[Records on where targets appear]
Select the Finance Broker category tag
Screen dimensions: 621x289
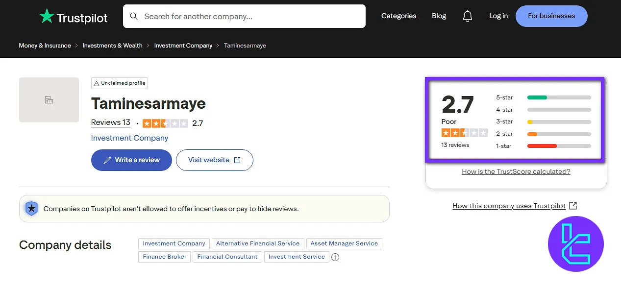165,257
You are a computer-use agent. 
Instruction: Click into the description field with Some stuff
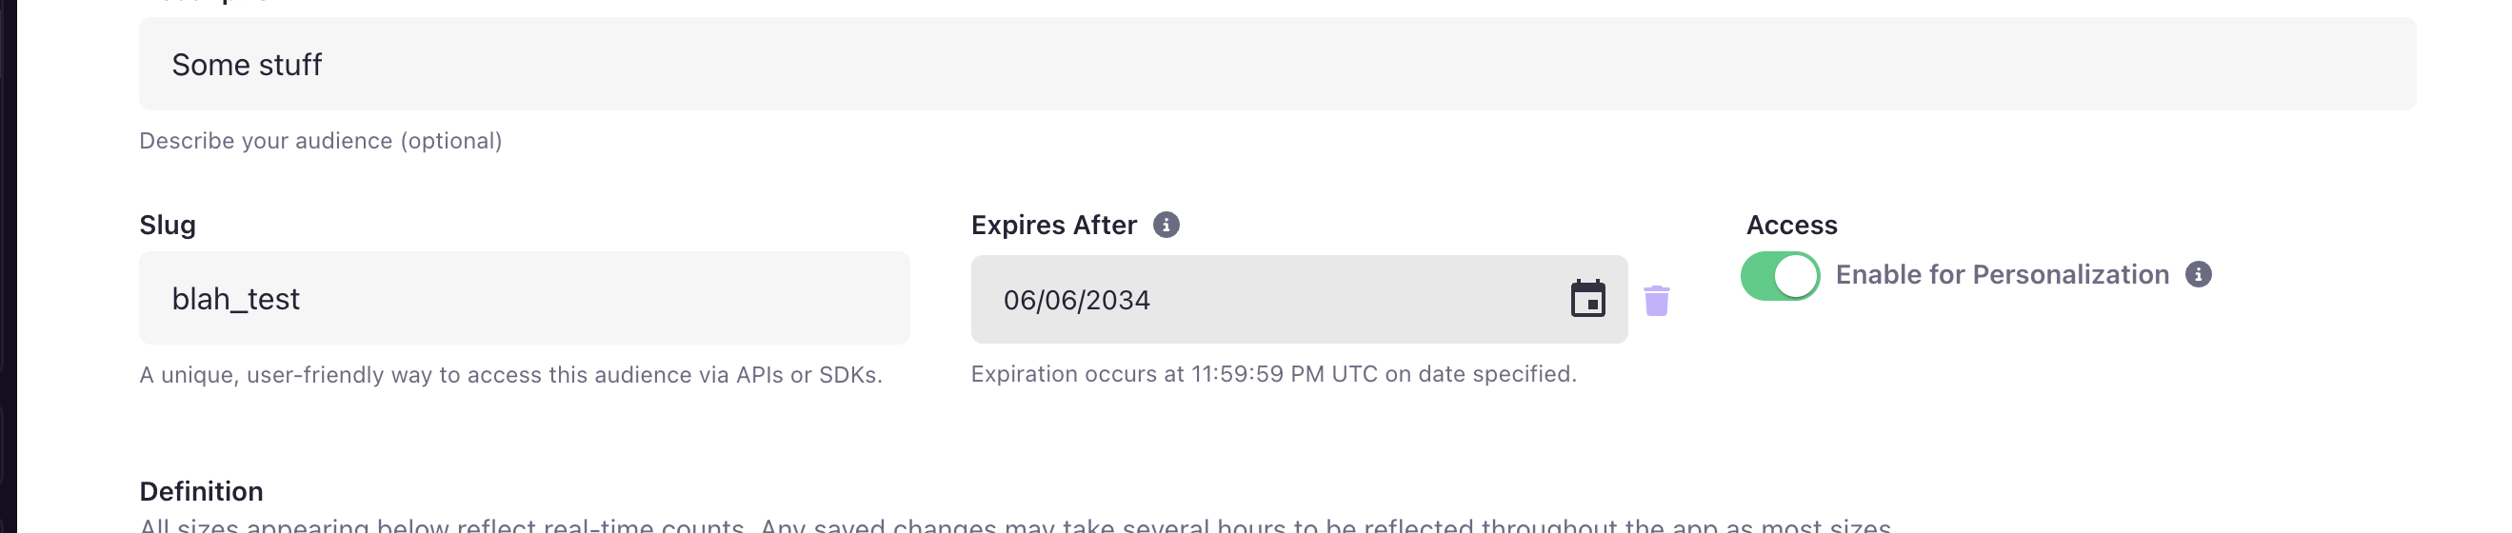[1277, 63]
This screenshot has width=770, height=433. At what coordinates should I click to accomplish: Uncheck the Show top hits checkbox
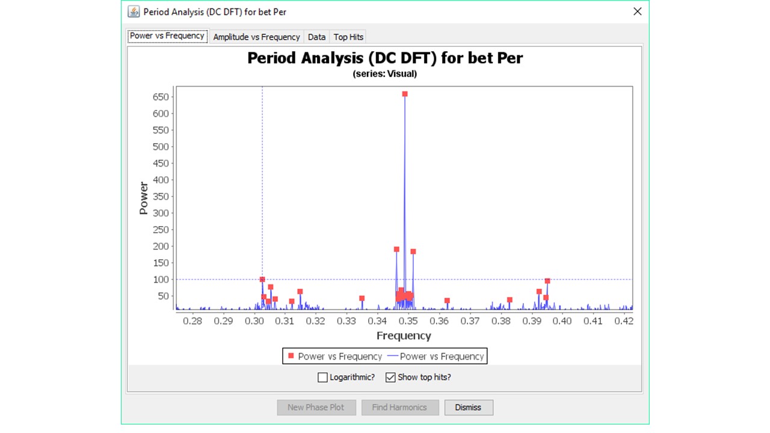pyautogui.click(x=391, y=378)
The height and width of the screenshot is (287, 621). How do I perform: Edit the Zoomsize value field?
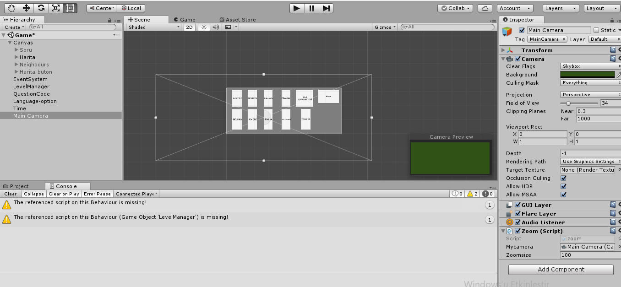(x=588, y=255)

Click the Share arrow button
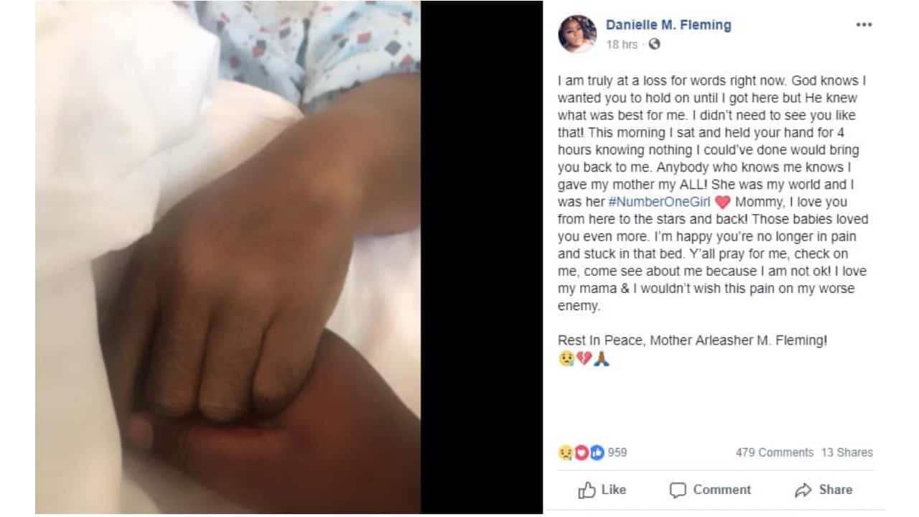[824, 490]
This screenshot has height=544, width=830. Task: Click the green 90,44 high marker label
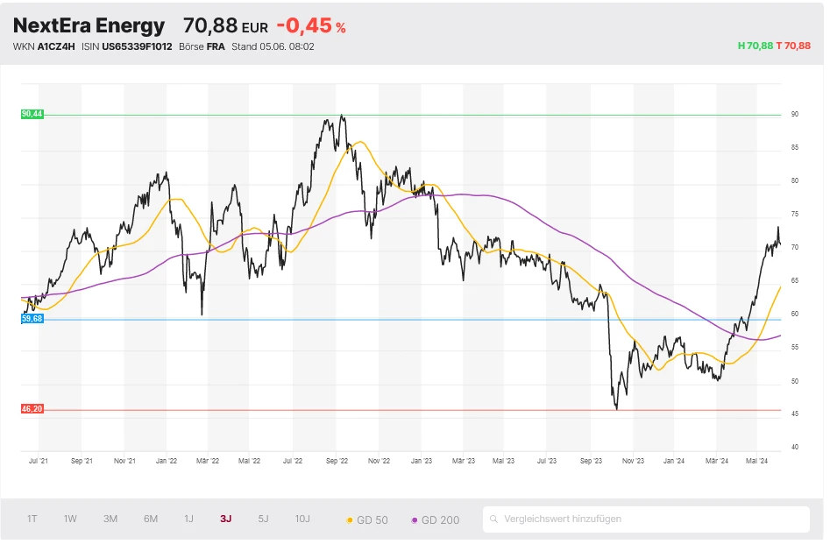[x=32, y=115]
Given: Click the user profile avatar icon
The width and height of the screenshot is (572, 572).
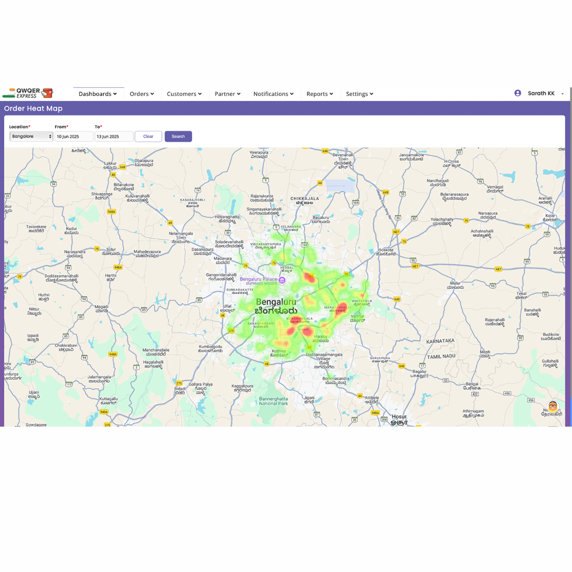Looking at the screenshot, I should [x=517, y=93].

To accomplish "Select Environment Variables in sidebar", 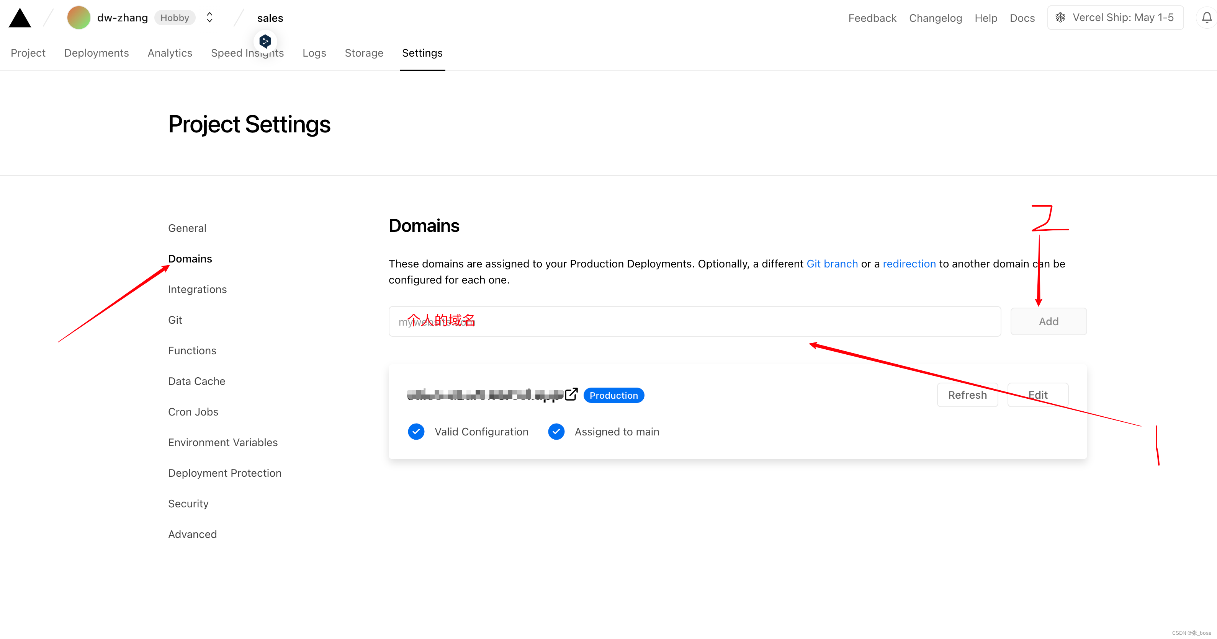I will point(223,442).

> _Given request_: Write out again the stretch of records from the line containing "This screenshot has width=770, height=433." through the line containing "[x=32, y=115]", with both of those lines included. Leave the pictures out of your answer.

> _Exercise answer_:
This screenshot has width=770, height=433. At what coordinates should I click to accomplish: Uncheck the Show top hits checkbox
pyautogui.click(x=391, y=378)
The height and width of the screenshot is (287, 621). How do I perform: Edit the Zoomsize value field?
(x=588, y=255)

Click the Share arrow button
[824, 490]
This screenshot has height=544, width=830. Task: Click the green 90,44 high marker label
[x=32, y=115]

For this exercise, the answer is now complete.